Verfassungsbeschwerde zu Gefängnissen: Anrufen soll billiger werden
In Gefängnissen zahlen Insassen mehr fürs Telefonieren als außerhalb. Eine Beschwerde vor dem Verfassungsgericht war nun erfolgreich.
Häftlinge in deutschen Gefängnissen können in Zukunft vielleicht billiger telefonieren: Das Bundesverfassungsgericht hat der Beschwerde eines Gefangenen aus Schleswig-Holstein stattgegeben, die sich gegen hohe Gebühren in den Justizvollzuganstalten richtete. Zwar müssten Telefone den Gefangenen „nicht entgeltfrei zur Verfügung gestellt werden“, heißt es in dem Beschluss. „Allerdings dürfen die Gefangenen auch nicht mit Entgelten belastet werden, die deutlich über denen außerhalb des Vollzugs üblichen liegen.“
Schon seit Jahren streiten Häftlinge und Strafanwälte auf der einen sowie Justizverwaltungen auf der anderen Seite über die Telefongebühren im Knast. Viele Bundesländer haben die Telefonanlagen in ihren Gefängnissen an private Unternehmen ausgelagert, die die Geräte aufbauen, betreiben und warten. Für den Staat ist diese Lösung bequem: Er muss sich nicht um die Telefone kümmern und auch nicht für den Service bezahlen. Die Unternehmen bekommen ihr Geld von den Gefangenen, die nicht zwischen verschiedenen Anbietern auswählen können, sondern die Tarife des jeweiligen Dienstleisters schlucken müssen.

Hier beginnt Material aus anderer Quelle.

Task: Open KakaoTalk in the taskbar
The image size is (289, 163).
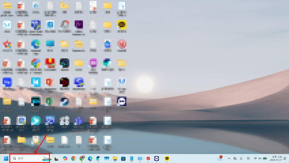Action: [x=167, y=158]
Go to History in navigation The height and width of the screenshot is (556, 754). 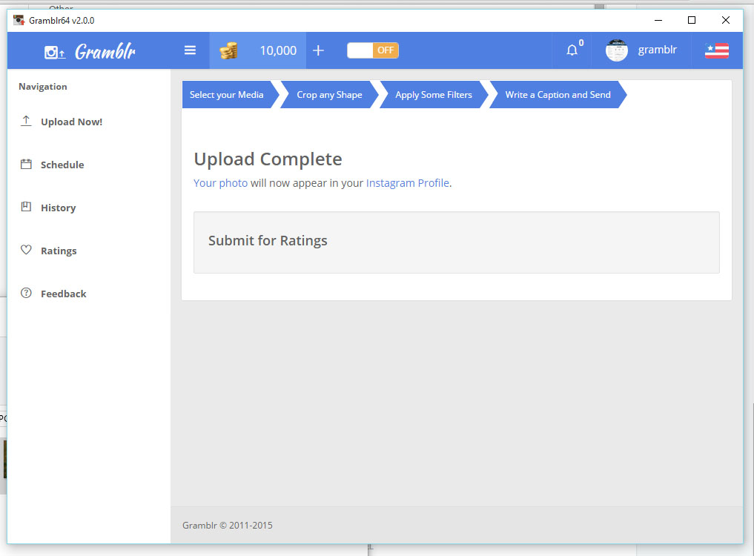(58, 208)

Im konkreten Fall hatte ein Häftling der JVA Lübeck geklagt. Die Telefone betreibt dort der Marktführer Telio. Eine aktuelle Tarifliste ist nicht öffentlich verfügbar, im Juli 2015 verlangte die Firma jedoch 5 Cent pro Minute für Orts- und 15 Cent für Ferngespräche. Anrufe ins Ausland kosteten bis zu 1,79 Euro pro Minute, die erste Minute jeweils das Doppelte. Der Beschwerdeführer kam so nach eigenen Angaben auf eine Telefonrechnung in Höhe von 80 Euro im Monat.
Das Oberlandesgericht Schleswig-Holstein verwarf seine Beschwerde zunächst als unbegründet, der Häftling wandte sich daraufhin erfolgreich ans Bundesverfassungsgericht. Nach Ansicht der Richter dort muss die JVA beim Outsourcing der Telefonanlagen „sicherstellen, dass der ausgewählte private Anbieter die Leistung zu marktgerechten Preisen erbringt“. Das Oberlandesgericht müsse jetzt neu über die Angelegenheit entscheiden und dürfe dabei wegen des Resozialisierungsgebots „die finanziellen Interessen des Beschwerdeführers nicht missachten“.
Preissenkung oder Subvention
In Schleswig-Holstein verwies das Justizministerium in einer ersten Reaktion darauf, dass es bei Neuausschreibungen in anderen JVAs bereits niedrige Tarife erreicht habe. Für Lübeck sei das auch geplant. Der aktuelle Vertrag mit Telio läuft dort aber noch bis 2021, einen vorzeitigen Ausstieg plane das Ministerium derzeit nicht, zumal das Gerichtsverfahren durch die Zurückweisung ans Oberlandesgericht noch nicht abgeschlossen sei.
Der Strafverteidiger Jan Oelbermann hatte einen Mandanten in einem ähnlichen Verfahren in Sachsen-Anhalt vertreten. Dort urteilten die Gerichte zugunsten des Häftlings. „Die JVA ist daraufhin auf den Telefonanbieter zugegangen. Der Anbieter hat den Tarif dann ein wenig gesenkt, aber nicht ausreichend“, sagt Oelbermann. Der Fall landete erneut vor Gericht, vor drei Wochen bekam der Häftling erneut recht. Theoretisch haben die Justizverwaltungen in solchen Fällen zwei Möglichkeiten: Entweder sie bewegen die Telefonanbieter zu einer erneuten Preissenkung, zu der diese vertraglich aber nicht verpflichtet sind. Oder sie subventionieren die Telefonate, um so die Gebühren der Häftlinge zu senken.